Evaluation Notes
Each dataset includes its own scorer.
Binary datasets report:
- accuracy
- precision
- recall
- f1
- confusion matrix
Three-class datasets report:
- accuracy
- macro precision
- macro recall
- macro f1
- confusion matrix
Recommended Use
Evaluate each dataset separately first.
Then group scores by capability domain.
Example profile:
| Capability Domain | Datasets | Score Type |
|---|---|---|
| State Reasoning | Compensation vs Recovery | Binary F1 |
| Trajectory Reasoning | Silent Failure, Trajectory Awareness | Mean Binary F1 |
| Decision Reasoning | Escalation Discipline | Binary F1 |
| Boundary Reasoning | Constraint Pressure | Macro F1 |
| Margin Reasoning | Boundary Distance | Macro F1 |
| Recovery Reasoning | Recovery Geometry, Recovery Energy | Mixed F1 / Macro F1 |
| Intervention Reasoning | Competing Interventions | Macro F1 |
Interpretation
This benchmark is designed to show capability profile rather than produce a single universal score.
A model may perform well on visible state reasoning while failing boundary or intervention reasoning.
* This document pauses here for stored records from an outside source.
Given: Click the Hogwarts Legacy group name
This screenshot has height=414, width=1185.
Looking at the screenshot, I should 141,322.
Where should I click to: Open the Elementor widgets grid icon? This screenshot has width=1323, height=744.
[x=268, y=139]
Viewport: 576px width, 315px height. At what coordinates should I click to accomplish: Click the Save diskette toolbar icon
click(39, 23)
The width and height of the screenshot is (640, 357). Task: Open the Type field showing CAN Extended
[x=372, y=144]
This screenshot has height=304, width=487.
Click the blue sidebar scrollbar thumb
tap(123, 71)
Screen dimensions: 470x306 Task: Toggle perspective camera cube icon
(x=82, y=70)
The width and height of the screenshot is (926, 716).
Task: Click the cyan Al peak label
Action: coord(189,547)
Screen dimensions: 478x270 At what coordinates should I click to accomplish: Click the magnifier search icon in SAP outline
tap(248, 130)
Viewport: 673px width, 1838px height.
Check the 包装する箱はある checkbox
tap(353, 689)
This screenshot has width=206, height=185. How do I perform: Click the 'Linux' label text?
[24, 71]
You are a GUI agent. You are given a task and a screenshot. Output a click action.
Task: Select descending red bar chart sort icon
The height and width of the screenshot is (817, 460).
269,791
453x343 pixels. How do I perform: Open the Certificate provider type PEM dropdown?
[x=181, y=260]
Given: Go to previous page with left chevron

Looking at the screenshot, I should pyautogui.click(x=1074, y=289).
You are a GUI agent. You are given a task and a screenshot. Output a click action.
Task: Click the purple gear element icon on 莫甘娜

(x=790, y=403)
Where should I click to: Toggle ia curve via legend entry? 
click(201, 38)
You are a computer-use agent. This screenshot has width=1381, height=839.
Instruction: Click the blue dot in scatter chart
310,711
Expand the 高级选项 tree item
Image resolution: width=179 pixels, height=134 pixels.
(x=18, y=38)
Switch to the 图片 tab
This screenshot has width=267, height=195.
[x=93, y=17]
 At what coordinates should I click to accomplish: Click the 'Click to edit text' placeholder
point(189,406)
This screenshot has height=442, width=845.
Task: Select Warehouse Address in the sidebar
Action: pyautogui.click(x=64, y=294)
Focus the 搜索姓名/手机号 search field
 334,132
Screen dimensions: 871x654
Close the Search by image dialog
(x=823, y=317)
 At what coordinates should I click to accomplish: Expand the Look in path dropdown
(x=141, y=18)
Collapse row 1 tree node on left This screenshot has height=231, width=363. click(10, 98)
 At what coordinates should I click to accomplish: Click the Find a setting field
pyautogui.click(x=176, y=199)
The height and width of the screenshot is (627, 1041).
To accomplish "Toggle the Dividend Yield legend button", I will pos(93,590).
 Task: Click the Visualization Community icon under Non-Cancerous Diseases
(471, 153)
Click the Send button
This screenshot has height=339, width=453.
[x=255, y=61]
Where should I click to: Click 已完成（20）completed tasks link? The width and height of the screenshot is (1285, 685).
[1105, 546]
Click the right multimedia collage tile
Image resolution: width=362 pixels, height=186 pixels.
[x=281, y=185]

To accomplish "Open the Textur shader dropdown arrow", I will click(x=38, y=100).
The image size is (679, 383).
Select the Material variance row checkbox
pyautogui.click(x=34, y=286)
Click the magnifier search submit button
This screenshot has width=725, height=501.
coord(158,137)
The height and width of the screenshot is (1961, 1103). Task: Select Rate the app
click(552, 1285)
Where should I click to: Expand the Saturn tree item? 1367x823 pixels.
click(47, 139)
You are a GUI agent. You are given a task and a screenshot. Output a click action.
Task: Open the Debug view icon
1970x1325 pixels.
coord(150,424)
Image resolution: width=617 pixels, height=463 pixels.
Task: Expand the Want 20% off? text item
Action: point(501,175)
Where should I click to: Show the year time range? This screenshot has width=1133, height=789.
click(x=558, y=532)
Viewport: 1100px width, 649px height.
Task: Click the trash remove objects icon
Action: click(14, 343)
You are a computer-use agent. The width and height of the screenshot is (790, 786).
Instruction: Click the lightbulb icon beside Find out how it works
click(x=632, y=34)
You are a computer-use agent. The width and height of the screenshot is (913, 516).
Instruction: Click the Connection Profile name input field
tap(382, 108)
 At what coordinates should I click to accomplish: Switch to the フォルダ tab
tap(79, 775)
The goal is to reveal where clinical reasoning remains stable and where it breaks down.
v0.2 Design Features
v0.2 adds:
- counterfactual twin cases
- adversarial symmetry
- misleading improvement cases
- same-score different-label cases
- visible severity versus trajectory conflicts
- support dependence signals
- reserve capacity signals
These features reduce shortcut learning.
Hidden Construction Logic
The datasets provide observable variables and labels.
They do not publish:
- generator code
- hidden scoring rules
- latent stability equations
- rationale for each label
This allows public benchmarking while preserving the dataset construction method.